___ Data listing ___

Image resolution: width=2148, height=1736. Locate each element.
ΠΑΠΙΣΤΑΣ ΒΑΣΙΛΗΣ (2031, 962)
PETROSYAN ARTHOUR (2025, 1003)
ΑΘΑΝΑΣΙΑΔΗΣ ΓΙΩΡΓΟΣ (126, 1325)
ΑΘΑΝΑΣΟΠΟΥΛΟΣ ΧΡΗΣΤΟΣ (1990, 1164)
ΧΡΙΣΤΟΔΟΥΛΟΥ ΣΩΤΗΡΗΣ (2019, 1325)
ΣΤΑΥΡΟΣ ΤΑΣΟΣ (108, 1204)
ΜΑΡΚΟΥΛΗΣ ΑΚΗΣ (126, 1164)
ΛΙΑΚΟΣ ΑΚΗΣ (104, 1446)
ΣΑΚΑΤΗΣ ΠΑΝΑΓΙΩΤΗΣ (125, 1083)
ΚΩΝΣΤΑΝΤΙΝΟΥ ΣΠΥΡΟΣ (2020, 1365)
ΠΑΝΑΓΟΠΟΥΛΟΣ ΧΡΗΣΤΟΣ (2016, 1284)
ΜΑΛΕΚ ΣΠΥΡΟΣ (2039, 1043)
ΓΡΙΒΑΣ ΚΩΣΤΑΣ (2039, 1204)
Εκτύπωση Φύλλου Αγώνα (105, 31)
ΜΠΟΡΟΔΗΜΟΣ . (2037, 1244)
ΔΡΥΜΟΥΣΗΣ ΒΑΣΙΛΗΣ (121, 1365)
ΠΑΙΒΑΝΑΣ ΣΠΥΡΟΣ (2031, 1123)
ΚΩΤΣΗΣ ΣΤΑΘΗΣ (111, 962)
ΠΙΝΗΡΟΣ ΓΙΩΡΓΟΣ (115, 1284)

___

▶ **Aim of the exercise**:
Report only the number of lines in the records that include the word "ΧΡΗΣΤΟΣ".

▶ **Answer box**:
2